224 S.W. 782 | Tex. Crim. App. | 1920
Appellant was convicted of murder and allotted twenty years in the penitentiary.
The former appeal is found reported in
After appellant left Ray Anderson's residence with Ray's wife and child, Ray went to see a neighbor to secure his services to look after his place and stock during his absence, with a view of going to his father's residence that evening or night. After doing this, enroute to his father's he stopped at a church where services were being conducted, and while there he had a conversation with three parties, the substance of which was that he asked them if Mrs. Smith, then wife of deceased, was in the congregation. None of them seemed to know and upon investigation, it was determined she was not present. The theory of the State was that he was looking for Otto Smith that night. The court charged the jury with reference to this, that they should not consider these statements and the acts and conduct of Ray Anderson at the church that night in connection with the conversation with the three witnesses for any purpose, unless they should find a conspiracy existed between himself and his father. Exception was reserved to this charge as being insufficient and of a material disadvantage to appellant before the jury. We are of opinion the criticism of the charge is correct. If there was no conspiracy shown this testimony was seriously detrimental, because it was used to impute a concert of action and previous combination and purpose to kill on the part of Ray Anderson in pursuance to an agreement with his father. If this conspiracy did not exist, then clearly the acts and conduct of Ray Anderson were inadmissible, as the court stated, for any purpose, and should never have gone to the jury. It will be noticed that the conspiracy, if shown at all, is by circumstances, and in the mind of the writer not very cogent. In giving this charge the court should have instructed the jury that the acts and conduct of Ray Anderson that night could not be used as evidence of a conspiracy between himself and his father. These were but the acts, if a conspiracy existed, of a co-conspirator, which would not be evidence of the existence of a conspiracy. A conspiracy in this case cannot be proved by these declarations of Ray Anderson. It must be proved aliunde, and the court should have instructed the jury that they should and could not consider such testimony to show a conspiracy between Ray Anderson and his father, appellant.
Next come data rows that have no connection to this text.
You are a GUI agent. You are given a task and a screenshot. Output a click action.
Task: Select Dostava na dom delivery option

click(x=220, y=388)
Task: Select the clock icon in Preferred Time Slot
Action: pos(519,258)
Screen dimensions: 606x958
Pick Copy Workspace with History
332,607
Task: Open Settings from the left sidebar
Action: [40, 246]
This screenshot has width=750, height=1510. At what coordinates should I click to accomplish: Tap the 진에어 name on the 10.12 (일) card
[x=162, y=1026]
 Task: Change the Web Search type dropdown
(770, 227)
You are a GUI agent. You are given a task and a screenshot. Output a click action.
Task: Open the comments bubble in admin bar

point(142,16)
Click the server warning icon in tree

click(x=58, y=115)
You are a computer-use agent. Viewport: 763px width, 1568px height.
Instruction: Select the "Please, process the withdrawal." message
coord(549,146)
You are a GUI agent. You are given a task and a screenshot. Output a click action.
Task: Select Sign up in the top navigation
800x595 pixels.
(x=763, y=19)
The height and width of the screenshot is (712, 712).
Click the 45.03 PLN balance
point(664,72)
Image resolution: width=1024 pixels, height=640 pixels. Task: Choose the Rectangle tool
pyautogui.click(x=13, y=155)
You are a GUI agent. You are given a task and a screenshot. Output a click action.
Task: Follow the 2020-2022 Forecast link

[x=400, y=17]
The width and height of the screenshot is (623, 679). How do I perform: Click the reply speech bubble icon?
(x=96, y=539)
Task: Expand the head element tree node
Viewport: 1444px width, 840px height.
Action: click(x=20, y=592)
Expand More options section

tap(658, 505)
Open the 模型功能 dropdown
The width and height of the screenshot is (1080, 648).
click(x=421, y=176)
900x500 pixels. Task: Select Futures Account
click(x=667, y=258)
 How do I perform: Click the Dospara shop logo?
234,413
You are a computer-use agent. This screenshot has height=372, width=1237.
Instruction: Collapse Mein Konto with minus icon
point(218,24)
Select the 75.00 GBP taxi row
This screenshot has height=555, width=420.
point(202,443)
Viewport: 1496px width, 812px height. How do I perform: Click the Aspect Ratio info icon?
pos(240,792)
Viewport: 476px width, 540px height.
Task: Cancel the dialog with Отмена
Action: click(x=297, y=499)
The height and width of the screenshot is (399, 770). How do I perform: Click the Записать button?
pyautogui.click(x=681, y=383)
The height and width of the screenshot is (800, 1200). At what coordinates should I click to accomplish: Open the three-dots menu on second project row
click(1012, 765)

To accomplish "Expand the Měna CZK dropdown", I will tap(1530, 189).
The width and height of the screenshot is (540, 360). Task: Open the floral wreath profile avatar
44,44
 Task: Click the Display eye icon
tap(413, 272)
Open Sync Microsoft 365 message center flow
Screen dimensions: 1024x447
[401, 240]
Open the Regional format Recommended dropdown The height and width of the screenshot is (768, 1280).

If the jury should conclude there was a conspiracy then these acts and declarations could be considered by them, but on the other hand if *644
there was doubt in their minds as to the conspiracy, they may have used this conduct and these acts and declarations of Ray Anderson to prove such conspiracy or aid in so doing. This was not permissible, and the jury should have been so instructed. The criticism of the charge is correct, and of such a nature as to require a reversal of the judgment. There are quite a number of cases which might be cited, but we cite Robuck v. State,
Another error assigned is the action of the court in permitting the witness Potts to testify as follows: "Well, the night before Friday night, me and another fellow we had had a little racket ourselves and he (Ray Anderson) walked up and whispered to me and said, `I heard you pulled you off one last night,' and I said, `Yes, don't say anything about it,' and he says, `I am going to pull me off one tomorrow if the right party is in town,' and I says, `You are?' and that is all I remember being said." We are of opinion this testimony was not admissible. It is a general statement by Ray Anderson that he was going to "pull off one tomorrow if the right party was in town." Who this was or what it meant, or who he referred to is not specified or indicated. He was in town the next day, and if he referred to deceased, deceased was in town also, and he did not have any disturbance with him. In fact, he left town at the suggestion of his father for fear there might be trouble. But there is nothing in this testimony to indicate or specify the deceased as the party with whom he was going to have this prospective trouble. This testimony should not have gone to the jury, but inasmuch as the court permitted it he should have instructed the jury not to consider it for any purpose unless a conspiracy was shown, and that said remarks *645 related to deceased, and then they should have been instructed that this testimony could not be used to prove the conspiracy.
The judgment is reversed and the cause remanded.
Reversed and remanded.
[Rehearing denied October 13, 1920. — Reporter.]